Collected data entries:
╔══

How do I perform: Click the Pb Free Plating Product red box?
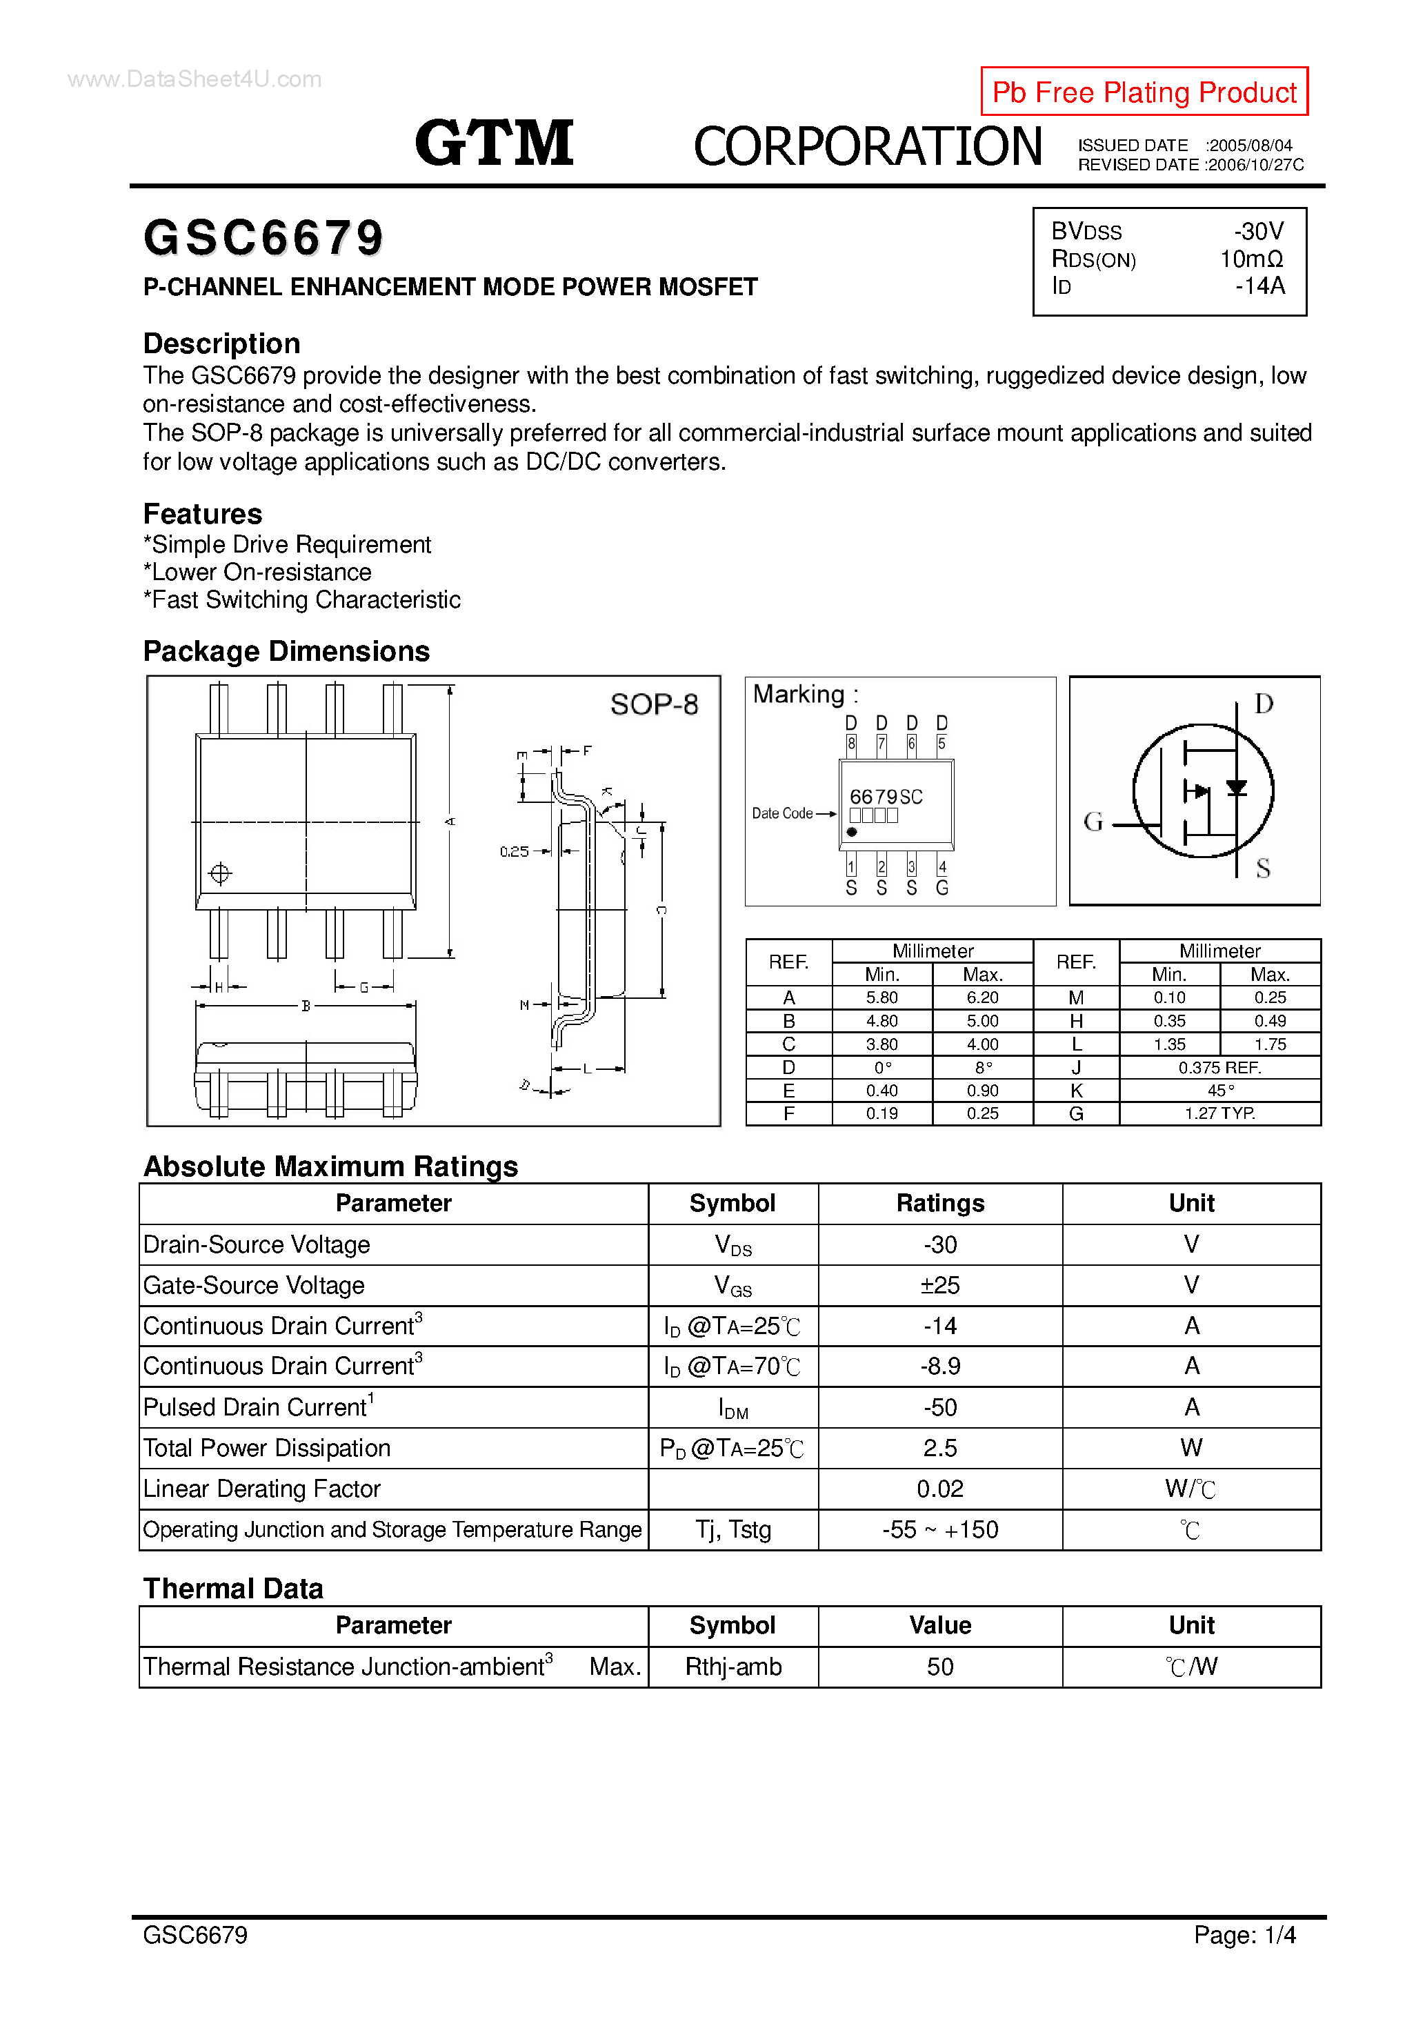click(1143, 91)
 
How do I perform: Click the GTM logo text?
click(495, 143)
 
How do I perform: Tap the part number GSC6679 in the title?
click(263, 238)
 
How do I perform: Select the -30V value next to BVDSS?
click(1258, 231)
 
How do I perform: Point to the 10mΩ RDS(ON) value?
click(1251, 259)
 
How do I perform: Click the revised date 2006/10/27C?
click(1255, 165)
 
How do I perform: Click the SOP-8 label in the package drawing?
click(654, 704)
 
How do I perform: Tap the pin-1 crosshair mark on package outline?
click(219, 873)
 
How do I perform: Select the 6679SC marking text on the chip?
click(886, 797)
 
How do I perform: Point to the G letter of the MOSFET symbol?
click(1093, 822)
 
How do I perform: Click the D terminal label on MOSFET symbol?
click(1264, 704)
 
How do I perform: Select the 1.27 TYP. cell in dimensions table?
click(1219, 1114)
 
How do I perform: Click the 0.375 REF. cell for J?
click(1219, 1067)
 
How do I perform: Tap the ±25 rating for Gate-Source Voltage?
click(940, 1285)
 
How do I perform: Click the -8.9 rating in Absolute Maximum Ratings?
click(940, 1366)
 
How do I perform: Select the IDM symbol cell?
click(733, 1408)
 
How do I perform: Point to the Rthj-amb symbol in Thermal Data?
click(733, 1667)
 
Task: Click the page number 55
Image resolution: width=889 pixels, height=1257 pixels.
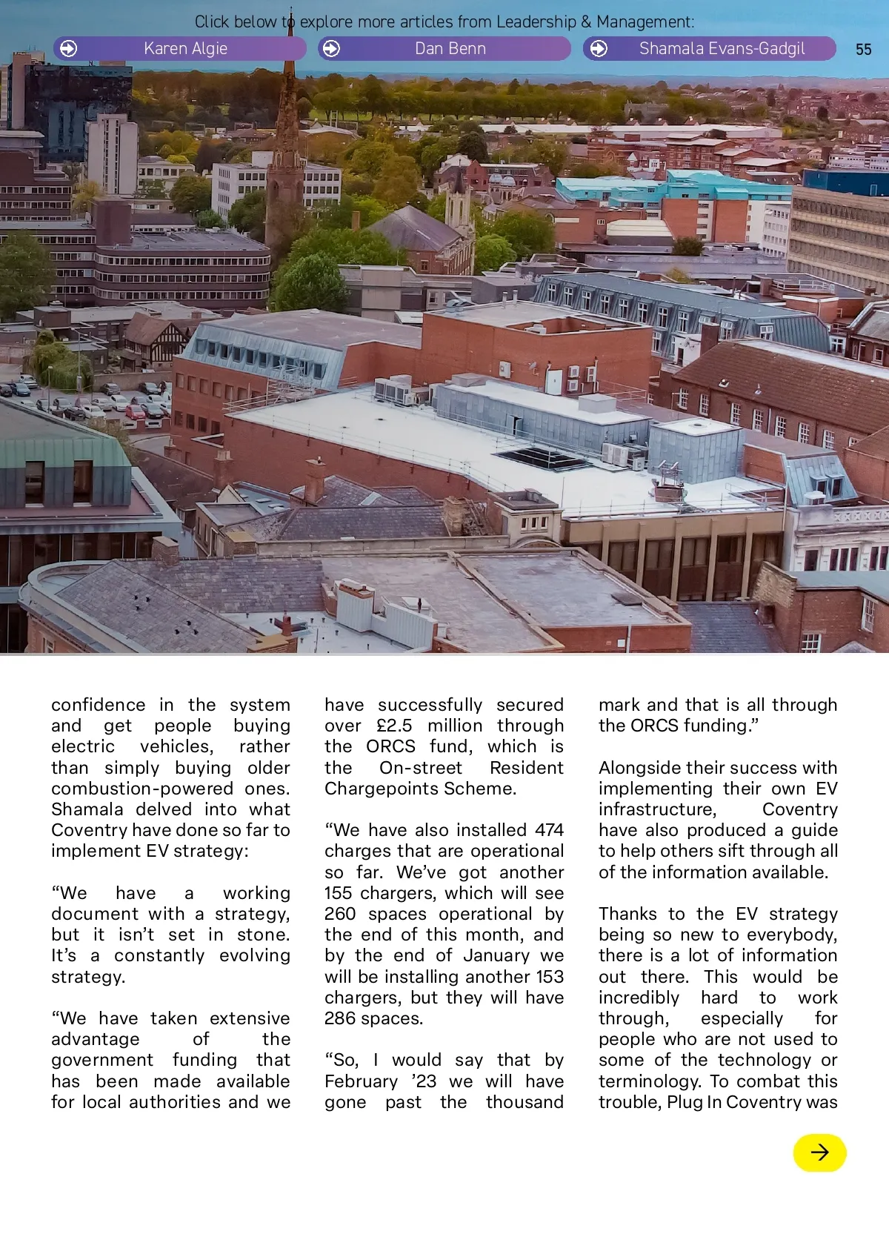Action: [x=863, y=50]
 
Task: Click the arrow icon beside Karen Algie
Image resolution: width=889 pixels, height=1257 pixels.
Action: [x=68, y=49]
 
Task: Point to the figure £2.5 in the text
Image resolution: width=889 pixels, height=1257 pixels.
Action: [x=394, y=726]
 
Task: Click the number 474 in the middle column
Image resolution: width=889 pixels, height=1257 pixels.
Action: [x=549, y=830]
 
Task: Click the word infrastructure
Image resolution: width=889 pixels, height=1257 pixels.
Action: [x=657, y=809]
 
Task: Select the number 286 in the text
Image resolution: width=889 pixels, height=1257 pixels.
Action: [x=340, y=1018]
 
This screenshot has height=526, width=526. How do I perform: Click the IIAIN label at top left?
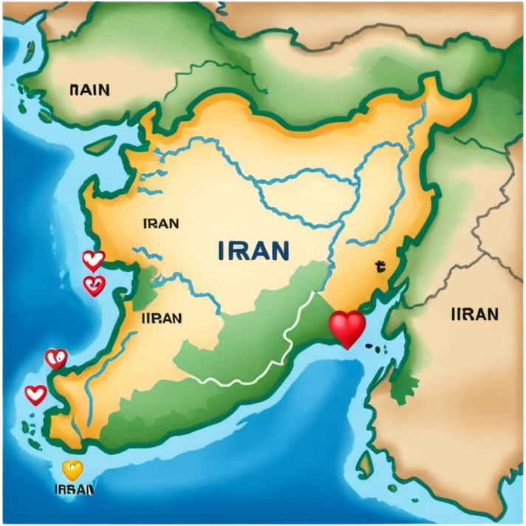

╚══

Work required: Copy out everything from the line containing "How do I perform: Point to the Rthj-amb" down to the end of the rows above, keeping the requests, and add 95 to each coordinate in the answers. Omit the pictures.

Written reply:
How do I perform: Point to the Rthj-amb symbol in Thermal Data?
click(828, 1762)
 
Task: Click the page number 55
Image resolution: width=889 pixels, height=1257 pixels.
Action: [x=958, y=145]
 
Task: Click the arrow icon beside Karen Algie
Image resolution: width=889 pixels, height=1257 pixels.
Action: [x=163, y=144]
 
Task: Point to the figure £2.5 in the text
Image resolution: width=889 pixels, height=1257 pixels.
Action: [x=489, y=821]
 
Task: Click the number 474 in the middle column
Image resolution: width=889 pixels, height=1257 pixels.
Action: [x=644, y=925]
 
Task: Click the word infrastructure
Image resolution: width=889 pixels, height=1257 pixels.
Action: [x=752, y=904]
 
Task: Select the number 286 in the text
Image resolution: width=889 pixels, height=1257 pixels.
Action: [x=435, y=1113]
 
This screenshot has height=526, width=526. How do I perform: Click the IIAIN label at top left?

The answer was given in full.